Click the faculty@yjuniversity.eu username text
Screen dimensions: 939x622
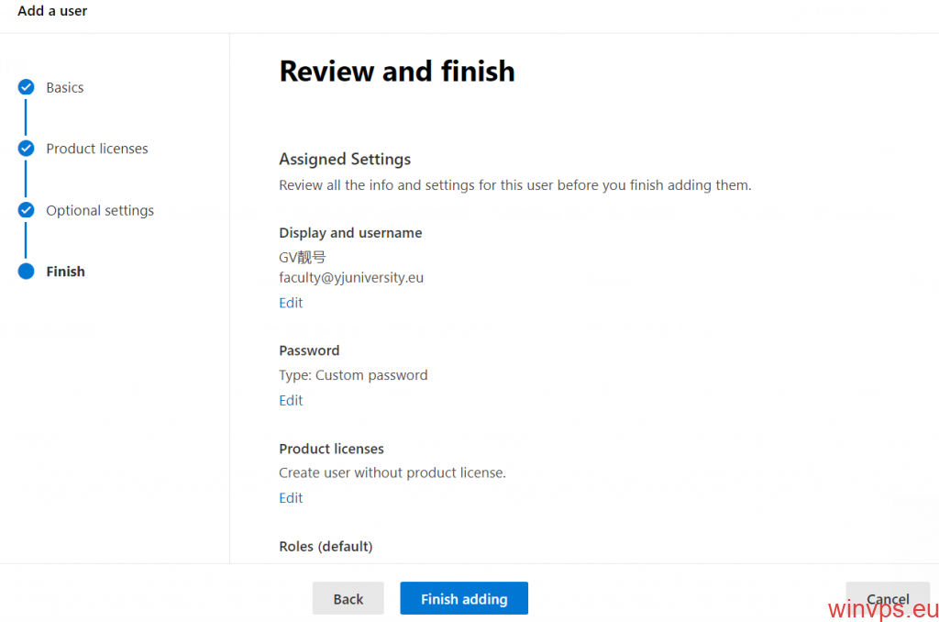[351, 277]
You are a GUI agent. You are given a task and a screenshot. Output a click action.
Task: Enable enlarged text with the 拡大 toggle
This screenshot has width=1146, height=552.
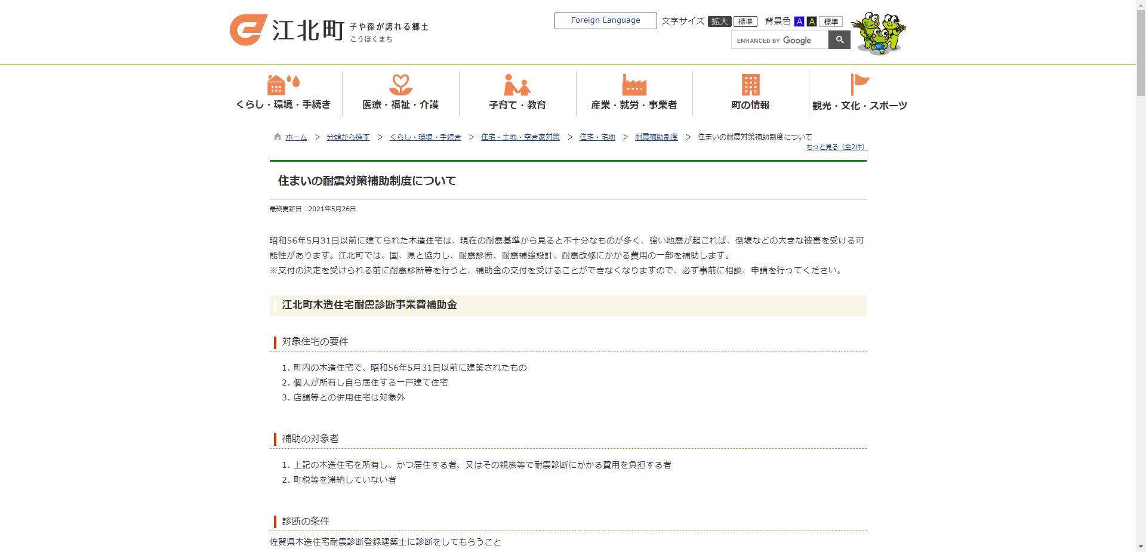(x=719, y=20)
---
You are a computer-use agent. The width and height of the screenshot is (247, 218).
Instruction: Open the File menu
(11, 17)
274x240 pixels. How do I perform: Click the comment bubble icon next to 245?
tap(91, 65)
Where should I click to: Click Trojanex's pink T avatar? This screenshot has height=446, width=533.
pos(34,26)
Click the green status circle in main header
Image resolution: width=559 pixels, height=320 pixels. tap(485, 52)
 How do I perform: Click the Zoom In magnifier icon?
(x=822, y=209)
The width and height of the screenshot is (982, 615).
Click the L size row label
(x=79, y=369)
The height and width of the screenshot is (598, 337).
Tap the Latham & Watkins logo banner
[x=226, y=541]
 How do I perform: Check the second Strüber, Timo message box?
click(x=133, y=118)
* * *
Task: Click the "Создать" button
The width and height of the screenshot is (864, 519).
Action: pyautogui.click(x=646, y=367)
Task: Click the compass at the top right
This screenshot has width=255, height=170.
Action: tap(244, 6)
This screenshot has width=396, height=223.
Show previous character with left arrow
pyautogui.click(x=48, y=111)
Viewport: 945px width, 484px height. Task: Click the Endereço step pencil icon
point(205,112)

STATED EXERCISE –
Starting at the row that contains "274x240 pixels. How" and ending with the row that contains "click(x=133, y=118)", put those rows into a numbered list, leaving out any blank lines.

ANSWER TO THIS TASK –
1. 274x240 pixels. How do I perform: Click the comment bubble icon next to 245?
2. tap(91, 65)
3. Where should I click to: Click Trojanex's pink T avatar? This screenshot has height=446, width=533.
4. pos(34,26)
5. Click the green status circle in main header
6. Image resolution: width=559 pixels, height=320 pixels. tap(485, 52)
7.  How do I perform: Click the Zoom In magnifier icon?
8. (x=822, y=209)
9. The width and height of the screenshot is (982, 615).
10. Click the L size row label
11. (x=79, y=369)
12. The height and width of the screenshot is (598, 337).
13. Tap the Latham & Watkins logo banner
14. [x=226, y=541]
15.  How do I perform: Check the second Strüber, Timo message box?
16. click(x=133, y=118)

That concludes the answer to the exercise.